1 They cite their experimental data to explain the validity of the intermittent aortic crossclamp technique as a means of myocardial preservation, and they suggest that multiple brief crossclampings interspersed with periods of resumption of coronary blood flow tend to protect against subsequent ventricular dysfunction. We wish here to share our clinical observations in this regard.
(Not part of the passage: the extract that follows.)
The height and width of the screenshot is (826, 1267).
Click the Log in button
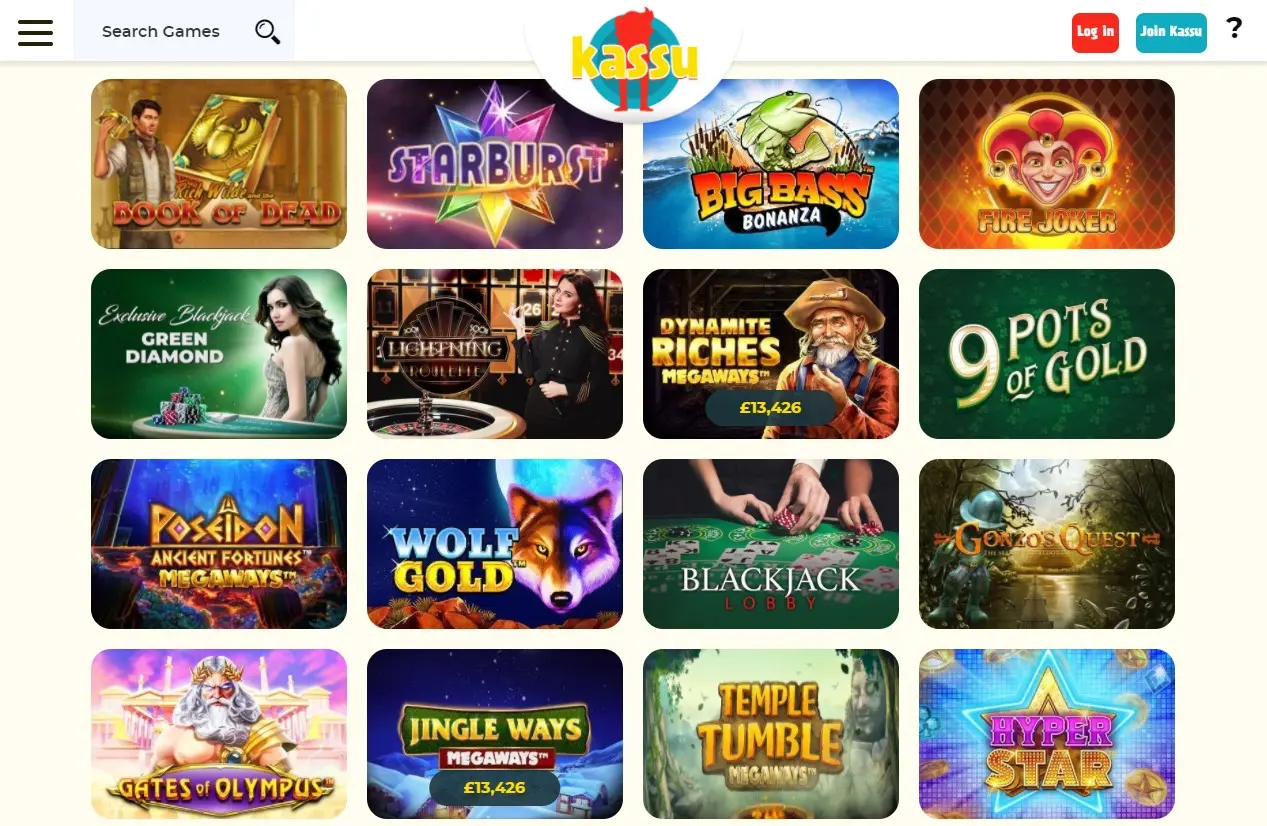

In our practice of coronary artery bypass grafting of about 30 years, we have been using exclusively the method of intermittent ischemic fibrillatory arrest for up to 30 minutes, followed by unclamping of the aorta and additional perfusion of pump blood through the completed or partially completed distal vein graft anastomosis for 5 minutes. Inasmuch as a substantial proportion of our patients have diffuse coronary artery disease, and several of them require extensive endarterectomies, our total aortic crossclamp times for distal anastomoses vary greatly. In an analysis of our data some years back, we found that patients having a longer than usual total crossclamp time for the very first graft were more likely to die as a result of the operation. We also noted that patients who had shorter crossclamp times in the beginning of the operation, rather than later, did better (in terms of ease of separation from bypass, need for inotropic agents and intraaortic balloon pump support, intensive care unit stay, and operative mortality) than those patients who had longer clamp times at the start. Even though we were not then aware of the postischemic protective effects of preconditioning, it appears now that by doing grafts with shorter ischemic times first, we had been inadvertently practising ischemic preconditioning in patients in the better outcome group.
Most available literature (albeit mainly from animal laboratories) on ischemic preconditioning of the myocardium suggests that the beneficial effects of this phenomenon are best observed when the initial aortic crossclamp period is brief.
2-4 However, owing to the diffuse nature of coronary disease in our patients, it is sometimes not possible to do any graft in a relatively short time. To address this, we now make conscious efforts to precondition the heart before bypass grafting is begun. Soon after the start of bypass, the aorta is clamped and fibrillation is induced for 3 minutes. The clamp is then released and the heart allowed to beat for 5 minutes. This process is repeated once more, and the actual operation then proceeds in the usual fashion. This deliberate attempt at preconditioning seems innocuous and does not add significantly to the overall ischemic time. We are still in the midst of studying these patients, but our preliminary results appear promising so far. We will have to wait for more clinical evidence of advantages of ischemic preconditioning to appear, but it seems likely that it will be used more frequently in the practice of bypass grafting in the future.
[A reply was requested from Dr. Wechsler, and he declined to respond.]